Looking at the records below, count how many lines contain the string "width". Give that number alone.

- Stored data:
==========
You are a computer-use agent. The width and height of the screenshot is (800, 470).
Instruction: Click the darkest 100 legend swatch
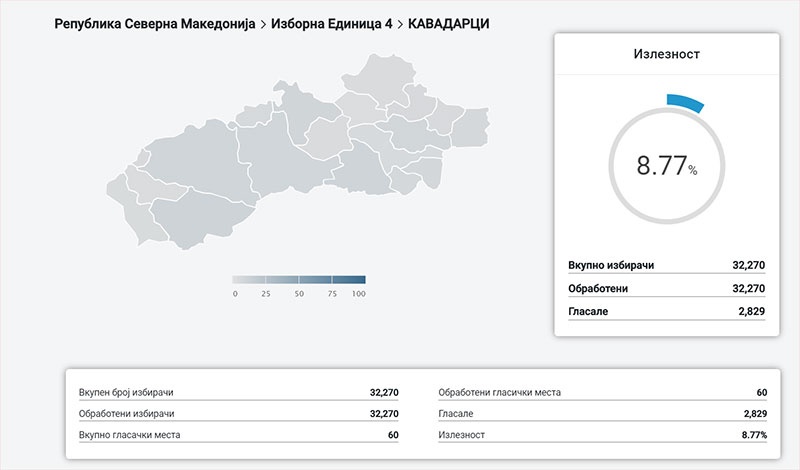(349, 280)
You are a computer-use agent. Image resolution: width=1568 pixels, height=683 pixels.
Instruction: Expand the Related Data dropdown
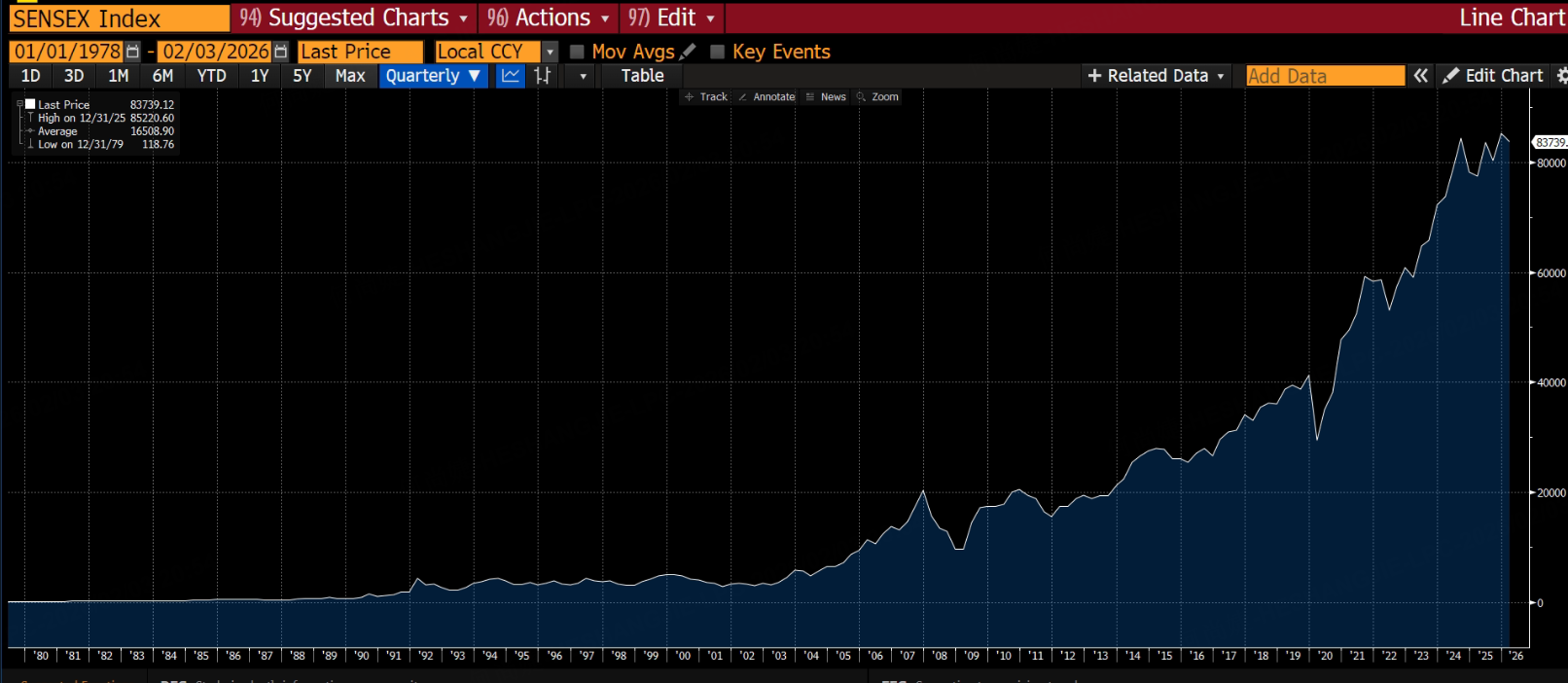1156,76
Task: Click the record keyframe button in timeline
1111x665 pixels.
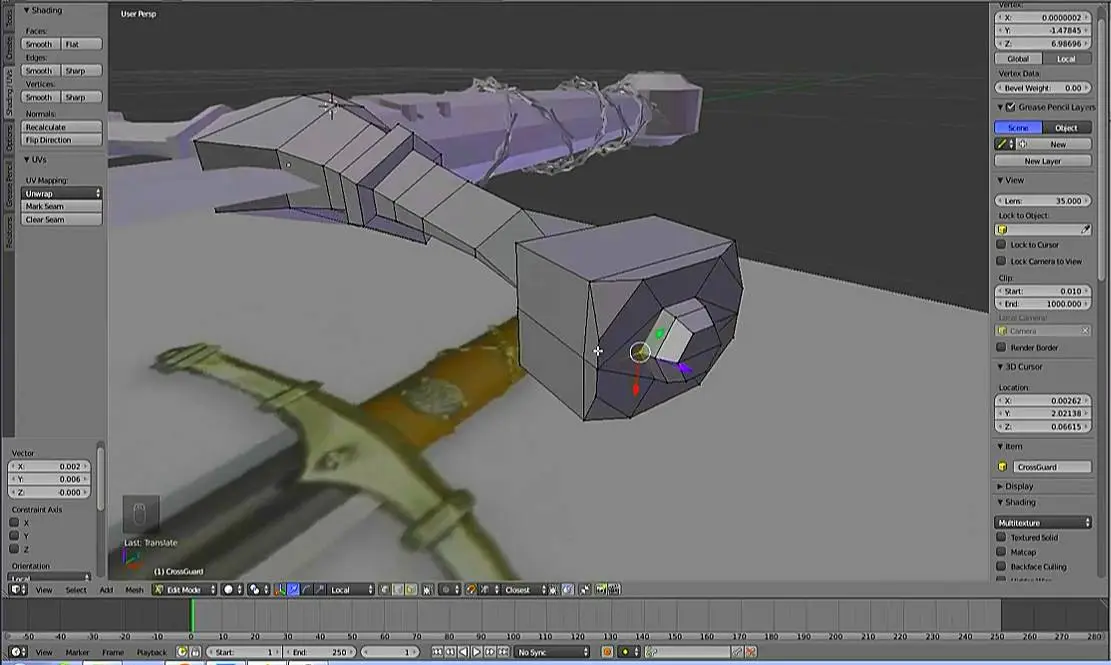Action: (607, 652)
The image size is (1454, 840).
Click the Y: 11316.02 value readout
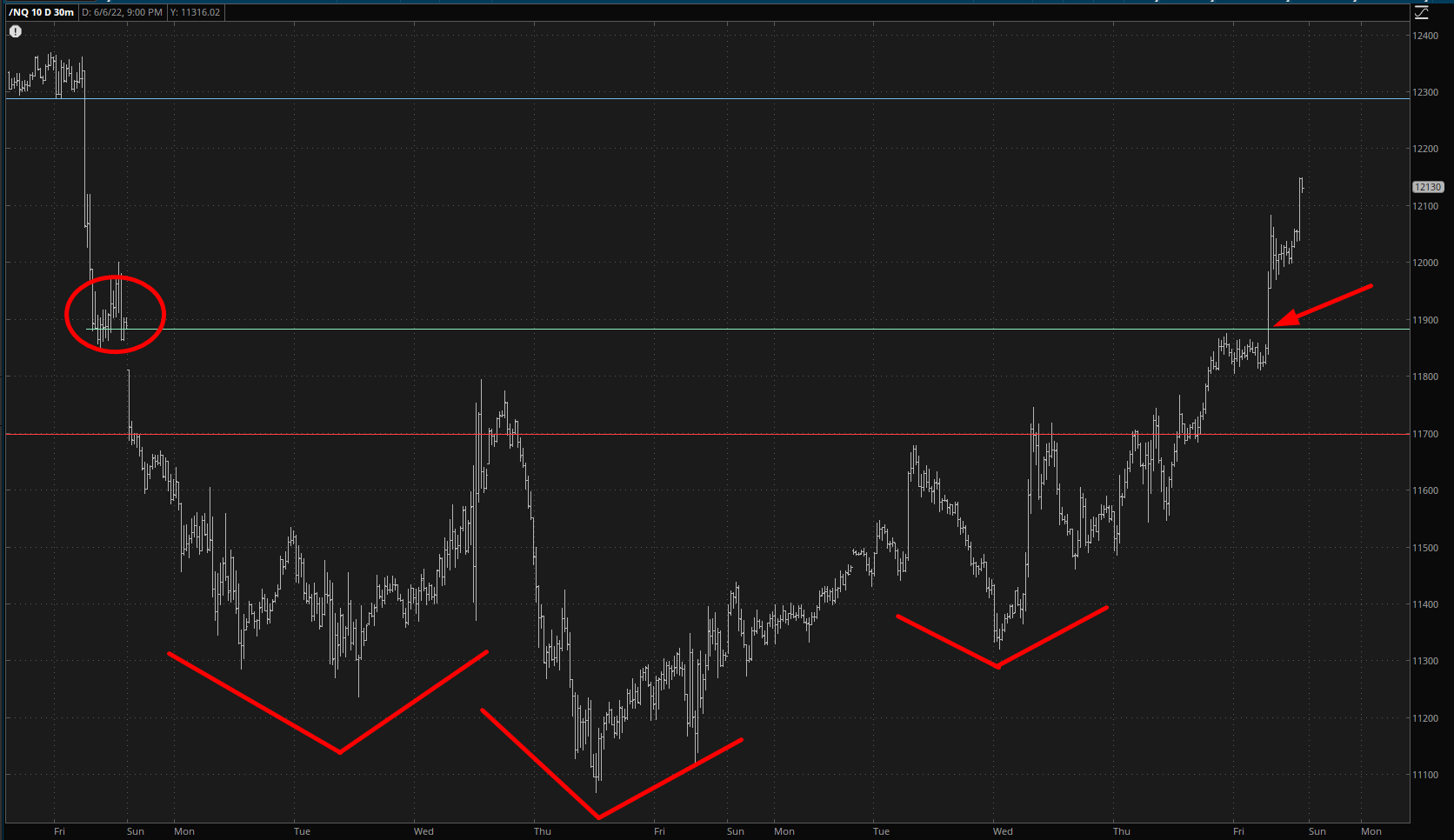[x=196, y=12]
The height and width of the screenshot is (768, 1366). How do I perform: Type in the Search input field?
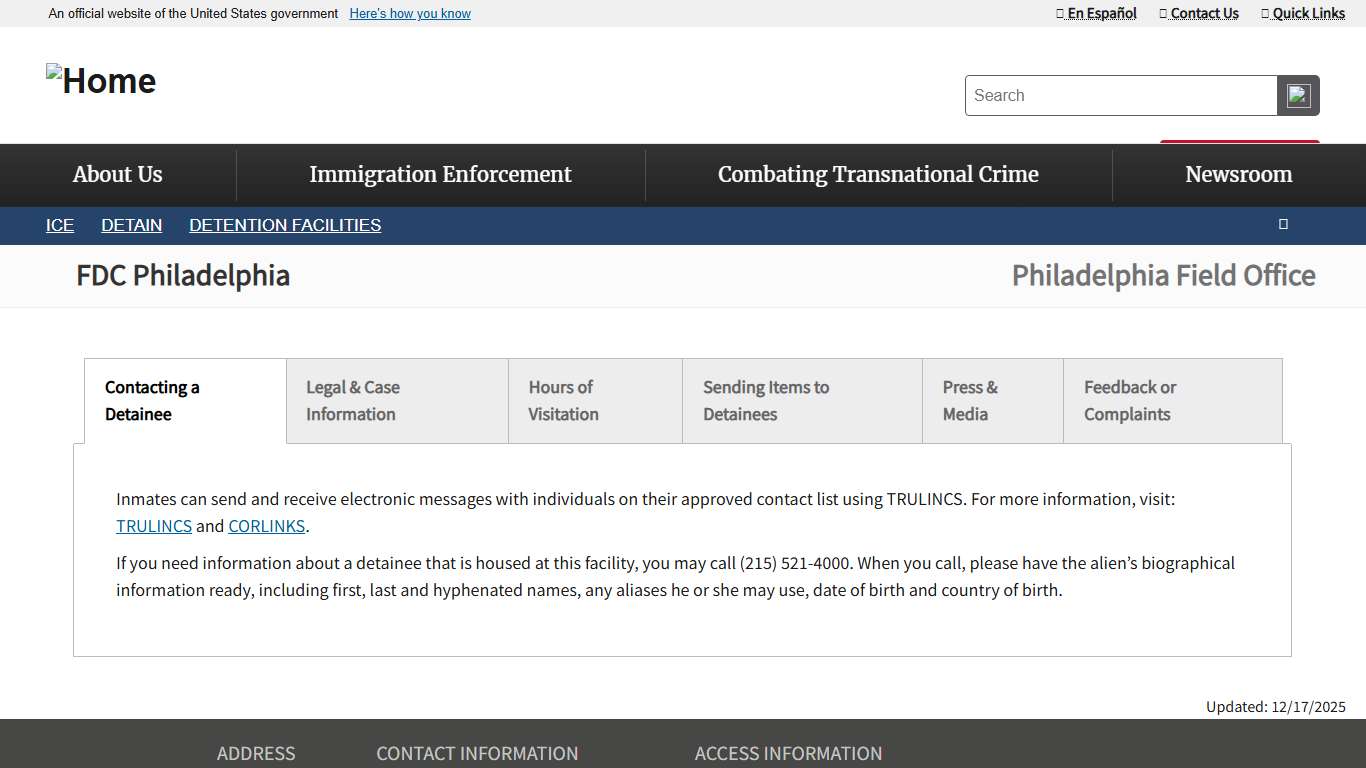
==========
- ANSWER TO THE PROBLEM: 3